肌动蛋白结合蛋白通过与磷脂酶C相互作用促进血管平滑肌细胞收缩，增强钙信号以调节血压。

Afadin Promotes Vascular Smooth Muscle Cell Contraction by Interacting With Phospholipase C to Enhance Ca Signaling for Blood Pressure Regulation.

作者信息

Khan Md Mahbubur Rahman, Sato Akira, Shimizu Akio, Suetaka Shunji, Molla Md Rasel, Komeno Masahiro, Nasrin Mst Zenika, Nishida Masanari, Toyoda Futoshi, Arai Munehito, Ogita Hisakazu

机构信息

Division of Molecular Medical Biochemistry, Department of Biochemistry and Molecular Biology (M.M.R.K., A. Sato, A. Shimizu, M.R.M., M.K., M.Z.N., M.N., H.O.), Shiga University of Medical Science, Otsu, Japan.

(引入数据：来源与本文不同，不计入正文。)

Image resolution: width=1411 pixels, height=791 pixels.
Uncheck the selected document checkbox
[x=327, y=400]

Department of Life Sciences, Graduate School of Arts and Sciences (S.S., M.A.), The University of Tokyo, Meguro, Japan.

出版信息

Arterioscler Thromb Vasc Biol. 2025 Jul;45(7):1226-1243. doi: 10.1161/ATVBAHA.125.322619. Epub 2025 May 29.

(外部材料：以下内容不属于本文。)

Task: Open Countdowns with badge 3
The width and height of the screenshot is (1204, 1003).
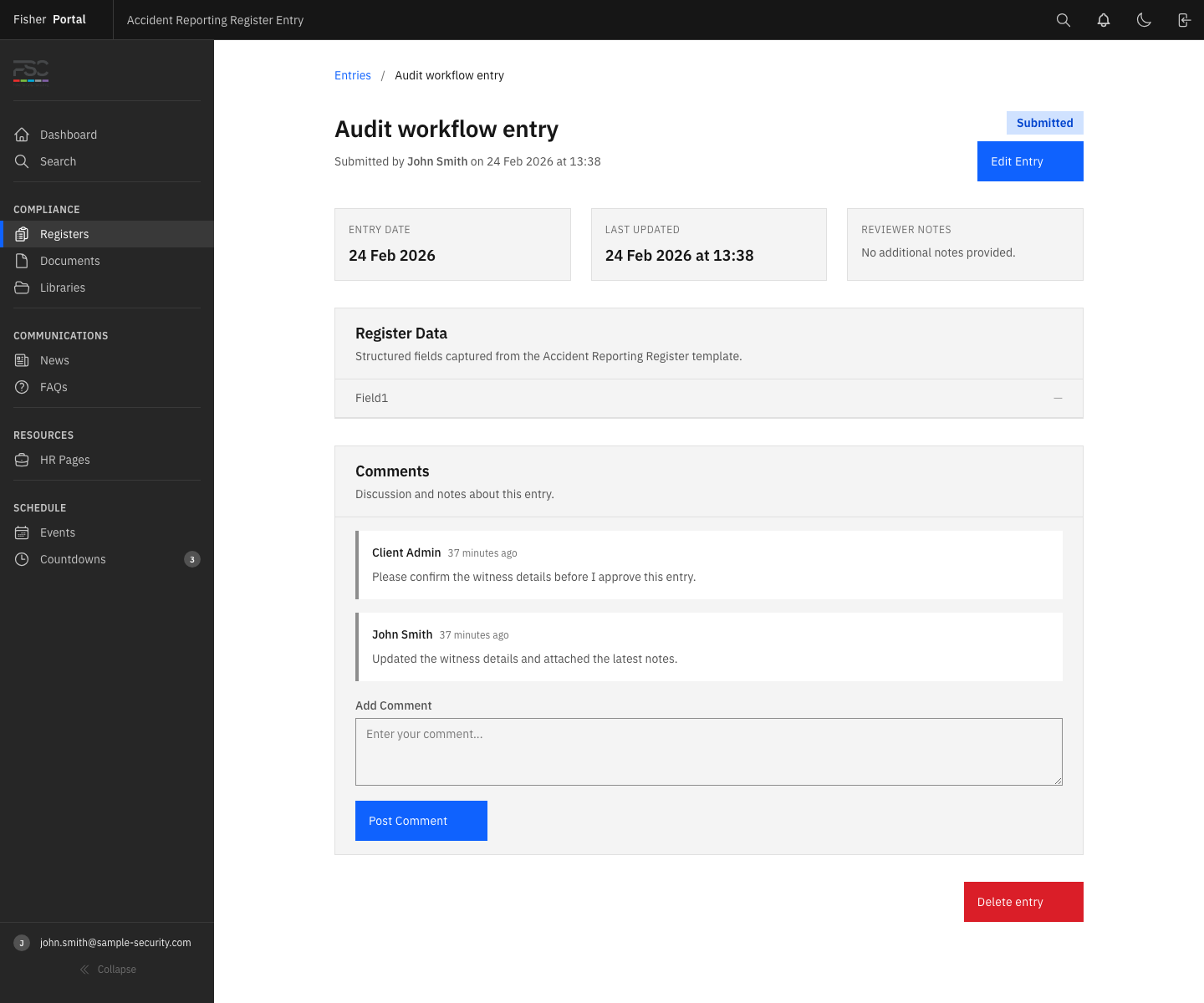Action: click(x=73, y=559)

DOI:10.1161/ATVBAHA.125.322619

PMID:40438927

Abstract

BACKGROUND

Vascular smooth muscle cells (VSMCs) regulate vascular tone and blood pressure. Stimulation of VSMCs with vasoconstrictors, such as AngII (angiotensin II) or norepinephrine, activates the G-protein-coupled receptor-mediated cascade, leading to a hypercontractile state and vascular remodeling. Afadin, an intracellular adaptor protein that mainly localizes at cell-cell junctions, regulates various biological phenomena. However, its role in VSMCs remains unclear.

METHODS

VSMCs were isolated from newly generated VSMC-specific afadin conditional knockout mice. A small peptide (7 amino acids) designed in silico to inhibit the afadin-PLC (phospholipase C) β association was administered to the mouse VSMCs and aortic media using adeno-associated virus.

RESULTS

Unlike control mice, afadin conditional knockout mice did not exhibit AngII- or norepinephrine-induced elevation in blood pressure. VSMCs isolated from afadin conditional knockout mice were less responsive to AngII- or norepinephrine-induced cell contractility compared with control VSMCs, as evidenced by reduced release of intracellular Ca resulting from lowered production of AngII- or norepinephrine-induced inositol 1,4,5-trisphosphate. Mechanistically, the PDZ (disk large tumor suppressor, zonula occludens-1) domain of afadin was shown to associate with the C terminus of PLCβ, providing support for the localization of PLCβ on the plasma membrane, where it generates inositol 1,4,5-trisphosphate. Furthermore, the newly designed small peptide, which inhibited the afadin-PLCβ association, attenuated AngII-induced cell contractility and intracellular Ca release in vitro and blocked AngII-stimulated blood pressure elevation in vivo.

CONCLUSIONS

Afadin expression in VSMCs promotes cell contraction by interacting with PLCβ to enhance Ca signaling and has potential as a novel molecular target for blood pressure regulation.

摘要

背景

血管平滑肌细胞（VSMC）调节血管张力和血压。用血管收缩剂如血管紧张素II（AngII）或去甲肾上腺素刺激VSMC，可激活G蛋白偶联受体介导的级联反应，导致超收缩状态和血管重塑。Afadin是一种主要定位于细胞间连接的细胞内衔接蛋白，可调节多种生物学现象。然而，其在VSMC中的作用仍不清楚。

方法

从新生成的VSMC特异性afadin条件性敲除小鼠中分离出VSMC。使用腺相关病毒将通过计算机设计的一种抑制afadin与磷脂酶C（PLC）β结合的小肽（7个氨基酸）施用于小鼠VSMC和主动脉中膜。

结果

与对照小鼠不同，afadin条件性敲除小鼠未表现出AngII或去甲肾上腺素诱导的血压升高。与对照VSMC相比，从afadin条件性敲除小鼠中分离出的VSMC对AngII或去甲肾上腺素诱导的细胞收缩反应较弱，这表现为细胞内钙离子释放减少，原因是AngII或去甲肾上腺素诱导的肌醇1,4,5-三磷酸生成减少。从机制上讲，afadin的PDZ（盘状大肿瘤抑制蛋白，紧密连接蛋白1）结构域显示与PLCβ的C末端结合，这为PLCβ定位于质膜提供了支持，在质膜上它可生成肌醇1,4,5-三磷酸。此外，新设计的抑制afadin与PLCβ结合的小肽在体外减弱了AngII诱导的细胞收缩和细胞内钙离子释放，并在体内阻断了AngII刺激的血压升高。